# Frogs & Toads > Other Frogs & Toads >  Identify the speice please?

## Voliminal

Hello people! I recently bought this frog, cuz I realy liked the red that he had on the top of his eyes!

Can you recognize what kind is he?






Sorry for the quality, I don't have any better picture... I hope you can see the red on the top of his eyes in the second pic!


The guy that i bought it from told me that its from the genus Hyperolius.

But I need to know how to care that frog, and I need to find a care sheet.

----------


## Voliminal



----------


## Paul Rust

*Big-Eyed tree frog  (Leptopelis. vermiculatus)*

*At least until Kurt sees it..lol*

----------


## Kurt

I am leaning towards Leptopelis as well, not sure of the species. I looked in my African field guides and found nothing. Try looking here - http://calphotos.berkeley.edu/fauna/sci-Amphibian.html. Search through the _Leptopelis_, if you don't find it, then try _Hyperolius_, _Afrixalus_, or _Heterixalus_. Get back to us if you are unsuccessful.

----------


## Paul Rust

*Leptopelis boulengeri  (Victoria Forest Treefrog)
This looks very close, let us know what you think.*

----------


## Kurt

Eyes, yes. Markings, no.

----------


## Paul Rust

> Eyes, yes. Markings, no.


 *Poopy*

----------


## Voliminal

??? 

I didn't get Kurt's post xD

----------


## Paul Rust

> ??? 
> 
> I didn't get Kurt's post xD


* He says I got the eyes right but not the markings. Kurt is the expert on these guys, I can only get close.*

----------


## cricketfrog30

im bitting my tonge iknow what is :Big Grin:  :Confused:

----------


## Kurt

What is it then?

----------


## Terry

> Search through the _Leptopelis_, if you don't find it, then try _Hyperolius_, _Afrixalus_, or _Heterixalus_. Get back to us if you are unsuccessful.


You can rule out Hyperolius, they have horizontally elliptical pupils.

----------


## Paul Rust

> im bitting my tonge iknow what is


* Do Tell*

----------


## KennyDB

Leptopelis calcaratus?

----------


## Paul Rust

_Leptopelis occidentalis ?_

----------


## Paul Rust

> im bitting my tonge iknow what is


 *If you know difinitively what it is please tell us so the OP can properly care for it.* *We are here to help, not to see who is the smartest.* 

*Voliminal, I think we all can agree on genus and should be close enough for care purposes. We will keep banging away at this until we gat it.*

----------


## Kurt

> *We are here to help, not to see who is the smartest.*


So true. Besides we all know that I am the smartest, hands down!!!  :Big Grin:

----------


## Paul Rust

> So true. Besides we all know that I am the smartest, hands down!!!

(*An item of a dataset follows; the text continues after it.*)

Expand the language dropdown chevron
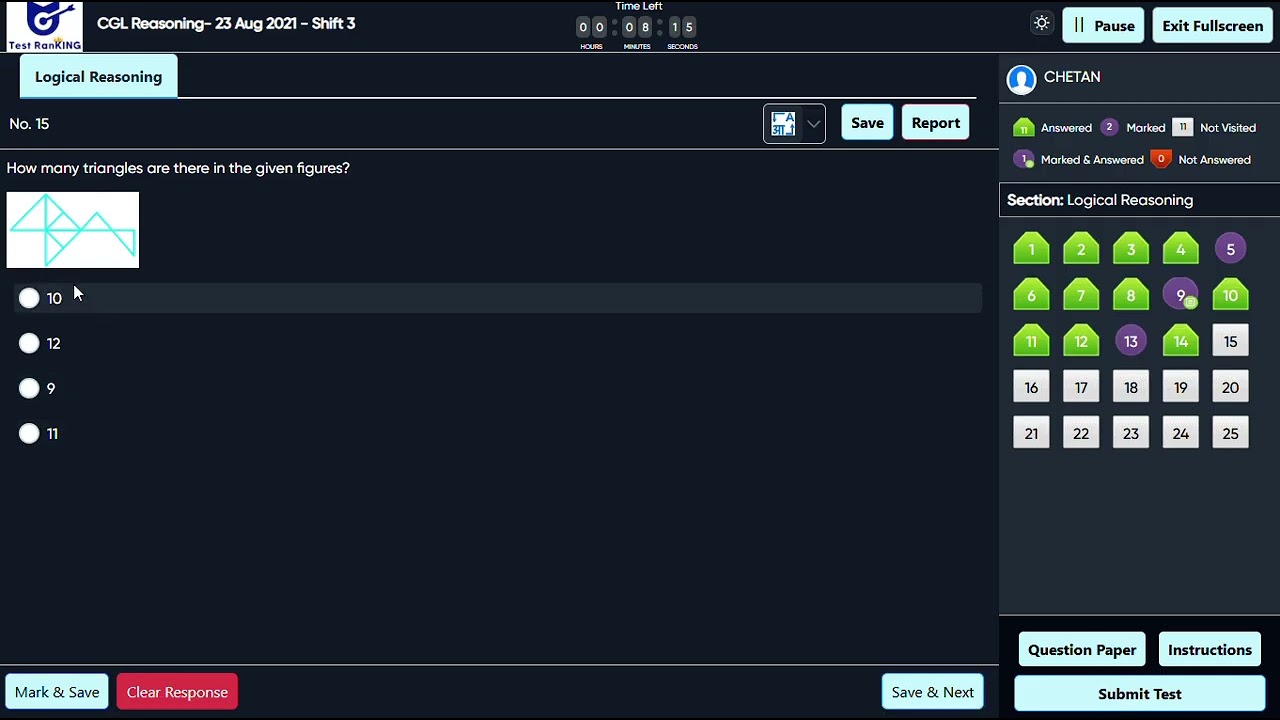pos(813,124)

 *Modesty is your most endearing trait...* :Wink:

----------


## Kurt

I know, I know. Thankfully, I am not conceited, even though I have every right to be.  :Big Grin:

----------


## Ebony

Lol, No..not at all conceited, Thankfully  :Big Grin:

----------


## Voliminal

Ok Ok! I'm waiting xD

The seller still sais it's Hypolerius..

----------


## Paul Rust

> Ok Ok! I'm waiting xD
> 
> The seller still sais it's Hypolerius..


 *Nope, it is definately a species of Leptopelis*

----------


## Chaya

Definitely Leptopelis... no doubt there

----------


## Buck Rogers

There's so many different _leptopelis_ that to try and accurately pin point the exact species without knowing locality would be extremely difficult. 

You know now that it is a _leptopelis_ so just follow the correct husbandry, has it been eating?

----------


## Chaya

my best guess... *Leptopelis parkeri*

----------